About this task:
Every record must be copied exactly. Leave nothing out.

Data extracted from a collection
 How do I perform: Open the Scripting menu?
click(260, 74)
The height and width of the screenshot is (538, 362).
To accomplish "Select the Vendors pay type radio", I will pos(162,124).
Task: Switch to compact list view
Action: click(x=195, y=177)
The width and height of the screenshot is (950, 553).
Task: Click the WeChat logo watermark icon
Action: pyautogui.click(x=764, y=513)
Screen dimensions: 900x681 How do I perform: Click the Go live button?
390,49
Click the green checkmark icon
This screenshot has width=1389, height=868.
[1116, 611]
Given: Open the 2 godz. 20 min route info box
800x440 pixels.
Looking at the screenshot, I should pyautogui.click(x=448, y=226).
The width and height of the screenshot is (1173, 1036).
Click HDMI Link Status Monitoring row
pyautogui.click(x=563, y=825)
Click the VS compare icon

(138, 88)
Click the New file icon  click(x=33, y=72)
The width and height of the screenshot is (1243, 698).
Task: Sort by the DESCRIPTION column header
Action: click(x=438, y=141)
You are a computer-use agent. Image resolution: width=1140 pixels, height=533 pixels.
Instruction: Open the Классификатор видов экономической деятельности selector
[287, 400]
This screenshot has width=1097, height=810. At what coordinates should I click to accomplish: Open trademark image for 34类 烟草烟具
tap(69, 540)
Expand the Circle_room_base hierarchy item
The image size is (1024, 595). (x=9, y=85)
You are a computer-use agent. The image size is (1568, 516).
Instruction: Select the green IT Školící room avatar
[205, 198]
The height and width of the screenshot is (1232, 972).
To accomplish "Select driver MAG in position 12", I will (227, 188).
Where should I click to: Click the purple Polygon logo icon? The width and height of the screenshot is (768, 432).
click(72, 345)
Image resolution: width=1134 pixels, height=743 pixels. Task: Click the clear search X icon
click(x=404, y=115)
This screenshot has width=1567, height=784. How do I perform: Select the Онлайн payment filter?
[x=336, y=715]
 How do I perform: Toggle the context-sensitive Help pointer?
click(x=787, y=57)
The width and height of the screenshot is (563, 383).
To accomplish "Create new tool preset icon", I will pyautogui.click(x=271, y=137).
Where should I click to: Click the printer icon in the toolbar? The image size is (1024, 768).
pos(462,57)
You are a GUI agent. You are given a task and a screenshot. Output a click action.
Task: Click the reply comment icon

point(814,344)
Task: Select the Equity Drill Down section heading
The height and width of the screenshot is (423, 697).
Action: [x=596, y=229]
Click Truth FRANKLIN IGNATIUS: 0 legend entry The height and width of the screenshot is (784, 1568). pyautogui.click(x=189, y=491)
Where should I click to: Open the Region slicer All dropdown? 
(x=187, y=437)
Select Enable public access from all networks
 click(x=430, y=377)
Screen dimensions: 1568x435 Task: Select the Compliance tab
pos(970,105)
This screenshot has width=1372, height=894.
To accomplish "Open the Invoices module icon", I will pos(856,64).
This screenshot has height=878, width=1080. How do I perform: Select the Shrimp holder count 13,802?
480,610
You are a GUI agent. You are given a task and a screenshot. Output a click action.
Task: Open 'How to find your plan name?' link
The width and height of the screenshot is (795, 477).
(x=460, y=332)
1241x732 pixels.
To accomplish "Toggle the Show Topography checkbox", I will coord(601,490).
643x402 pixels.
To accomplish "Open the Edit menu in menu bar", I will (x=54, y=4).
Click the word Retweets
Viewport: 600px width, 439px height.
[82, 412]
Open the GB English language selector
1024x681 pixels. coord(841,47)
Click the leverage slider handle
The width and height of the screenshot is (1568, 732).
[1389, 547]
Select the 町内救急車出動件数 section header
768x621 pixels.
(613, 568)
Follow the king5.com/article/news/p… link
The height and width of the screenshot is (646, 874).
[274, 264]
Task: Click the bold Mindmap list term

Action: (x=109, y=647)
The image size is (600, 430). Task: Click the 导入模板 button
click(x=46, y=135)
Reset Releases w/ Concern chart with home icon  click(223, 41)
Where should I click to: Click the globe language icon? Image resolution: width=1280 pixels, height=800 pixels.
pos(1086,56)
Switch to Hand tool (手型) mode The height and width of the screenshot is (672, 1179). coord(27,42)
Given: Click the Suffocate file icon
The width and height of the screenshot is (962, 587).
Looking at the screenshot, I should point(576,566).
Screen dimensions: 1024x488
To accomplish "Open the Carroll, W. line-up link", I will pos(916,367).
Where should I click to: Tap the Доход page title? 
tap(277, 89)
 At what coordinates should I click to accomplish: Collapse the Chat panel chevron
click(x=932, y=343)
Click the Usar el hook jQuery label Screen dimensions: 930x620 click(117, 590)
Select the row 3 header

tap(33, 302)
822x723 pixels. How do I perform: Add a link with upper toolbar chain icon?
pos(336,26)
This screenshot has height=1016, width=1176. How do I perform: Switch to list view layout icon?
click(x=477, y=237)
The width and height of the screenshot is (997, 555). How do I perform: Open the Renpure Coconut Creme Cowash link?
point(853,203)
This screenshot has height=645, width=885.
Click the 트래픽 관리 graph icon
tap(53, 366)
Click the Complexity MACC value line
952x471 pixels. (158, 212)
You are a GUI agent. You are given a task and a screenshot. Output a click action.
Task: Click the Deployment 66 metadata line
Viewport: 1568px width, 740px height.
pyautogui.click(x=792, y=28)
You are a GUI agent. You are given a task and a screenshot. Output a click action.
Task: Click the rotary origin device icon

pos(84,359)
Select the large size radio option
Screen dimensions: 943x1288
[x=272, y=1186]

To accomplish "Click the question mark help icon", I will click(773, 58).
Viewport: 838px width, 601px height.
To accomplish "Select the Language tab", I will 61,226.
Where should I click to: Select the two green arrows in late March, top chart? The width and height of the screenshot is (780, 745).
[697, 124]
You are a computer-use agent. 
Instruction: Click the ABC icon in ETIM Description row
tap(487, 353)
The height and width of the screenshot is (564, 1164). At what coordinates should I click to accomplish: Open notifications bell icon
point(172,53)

Expected answer:
 How do I perform: Open the Scripting menu?
click(260, 74)
The height and width of the screenshot is (538, 362).
To accomplish "Select the Vendors pay type radio", I will pos(162,124).
Task: Switch to compact list view
Action: click(x=195, y=177)
The width and height of the screenshot is (950, 553).
Task: Click the WeChat logo watermark icon
Action: pyautogui.click(x=764, y=513)
Screen dimensions: 900x681 How do I perform: Click the Go live button?
390,49
Click the green checkmark icon
This screenshot has width=1389, height=868.
[1116, 611]
Given: Open the 2 godz. 20 min route info box
800x440 pixels.
Looking at the screenshot, I should pyautogui.click(x=448, y=226).
The width and height of the screenshot is (1173, 1036).
Click HDMI Link Status Monitoring row
pyautogui.click(x=563, y=825)
Click the VS compare icon

(138, 88)
Click the New file icon  click(x=33, y=72)
The width and height of the screenshot is (1243, 698).
Task: Sort by the DESCRIPTION column header
Action: click(x=438, y=141)
You are a computer-use agent. Image resolution: width=1140 pixels, height=533 pixels.
Instruction: Open the Классификатор видов экономической деятельности selector
[287, 400]
This screenshot has width=1097, height=810. At what coordinates should I click to accomplish: Open trademark image for 34类 烟草烟具
tap(69, 540)
Expand the Circle_room_base hierarchy item
The image size is (1024, 595). (x=9, y=85)
You are a computer-use agent. The image size is (1568, 516).
Instruction: Select the green IT Školící room avatar
[205, 198]
The height and width of the screenshot is (1232, 972).
To accomplish "Select driver MAG in position 12", I will (227, 188).
Where should I click to: Click the purple Polygon logo icon? The width and height of the screenshot is (768, 432).
click(72, 345)
Image resolution: width=1134 pixels, height=743 pixels. Task: Click the clear search X icon
click(x=404, y=115)
This screenshot has width=1567, height=784. How do I perform: Select the Онлайн payment filter?
[x=336, y=715]
 How do I perform: Toggle the context-sensitive Help pointer?
click(x=787, y=57)
The width and height of the screenshot is (563, 383).
To accomplish "Create new tool preset icon", I will pyautogui.click(x=271, y=137).
Where should I click to: Click the printer icon in the toolbar? The image size is (1024, 768).
pos(462,57)
You are a GUI agent. You are given a task and a screenshot. Output a click action.
Task: Click the reply comment icon

point(814,344)
Task: Select the Equity Drill Down section heading
The height and width of the screenshot is (423, 697).
Action: [x=596, y=229]
Click Truth FRANKLIN IGNATIUS: 0 legend entry The height and width of the screenshot is (784, 1568). pyautogui.click(x=189, y=491)
Where should I click to: Open the Region slicer All dropdown? 
(x=187, y=437)
Select Enable public access from all networks
 click(x=430, y=377)
Screen dimensions: 1568x435 Task: Select the Compliance tab
pos(970,105)
This screenshot has width=1372, height=894.
To accomplish "Open the Invoices module icon", I will pos(856,64).
This screenshot has height=878, width=1080. How do I perform: Select the Shrimp holder count 13,802?
480,610
You are a GUI agent. You are given a task and a screenshot. Output a click action.
Task: Open 'How to find your plan name?' link
The width and height of the screenshot is (795, 477).
(x=460, y=332)
1241x732 pixels.
To accomplish "Toggle the Show Topography checkbox", I will coord(601,490).
643x402 pixels.
To accomplish "Open the Edit menu in menu bar", I will (x=54, y=4).
Click the word Retweets
Viewport: 600px width, 439px height.
[82, 412]
Open the GB English language selector
1024x681 pixels. coord(841,47)
Click the leverage slider handle
The width and height of the screenshot is (1568, 732).
[1389, 547]
Select the 町内救急車出動件数 section header
768x621 pixels.
(613, 568)
Follow the king5.com/article/news/p… link
The height and width of the screenshot is (646, 874).
[274, 264]
Task: Click the bold Mindmap list term

Action: (x=109, y=647)
The image size is (600, 430). Task: Click the 导入模板 button
click(x=46, y=135)
Reset Releases w/ Concern chart with home icon  click(223, 41)
Where should I click to: Click the globe language icon? Image resolution: width=1280 pixels, height=800 pixels.
pos(1086,56)
Switch to Hand tool (手型) mode The height and width of the screenshot is (672, 1179). coord(27,42)
Given: Click the Suffocate file icon
The width and height of the screenshot is (962, 587).
Looking at the screenshot, I should point(576,566).
Screen dimensions: 1024x488
To accomplish "Open the Carroll, W. line-up link", I will pos(916,367).
Where should I click to: Tap the Доход page title? 
tap(277, 89)
 At what coordinates should I click to accomplish: Collapse the Chat panel chevron
click(x=932, y=343)
Click the Usar el hook jQuery label Screen dimensions: 930x620 click(117, 590)
Select the row 3 header

tap(33, 302)
822x723 pixels. How do I perform: Add a link with upper toolbar chain icon?
pos(336,26)
This screenshot has height=1016, width=1176. How do I perform: Switch to list view layout icon?
click(x=477, y=237)
The width and height of the screenshot is (997, 555). How do I perform: Open the Renpure Coconut Creme Cowash link?
point(853,203)
This screenshot has height=645, width=885.
Click the 트래픽 관리 graph icon
tap(53, 366)
Click the Complexity MACC value line
952x471 pixels. (158, 212)
You are a GUI agent. You are given a task and a screenshot. Output a click action.
Task: Click the Deployment 66 metadata line
Viewport: 1568px width, 740px height.
pyautogui.click(x=792, y=28)
You are a GUI agent. You are given a task and a screenshot. Output a click action.
Task: Click the rotary origin device icon

pos(84,359)
Select the large size radio option
Screen dimensions: 943x1288
[x=272, y=1186]

To accomplish "Click the question mark help icon", I will click(773, 58).
Viewport: 838px width, 601px height.
To accomplish "Select the Language tab", I will 61,226.
Where should I click to: Select the two green arrows in late March, top chart? The width and height of the screenshot is (780, 745).
[697, 124]
You are a computer-use agent. 
Instruction: Click the ABC icon in ETIM Description row
tap(487, 353)
The height and width of the screenshot is (564, 1164). At what coordinates should I click to accomplish: Open notifications bell icon
point(172,53)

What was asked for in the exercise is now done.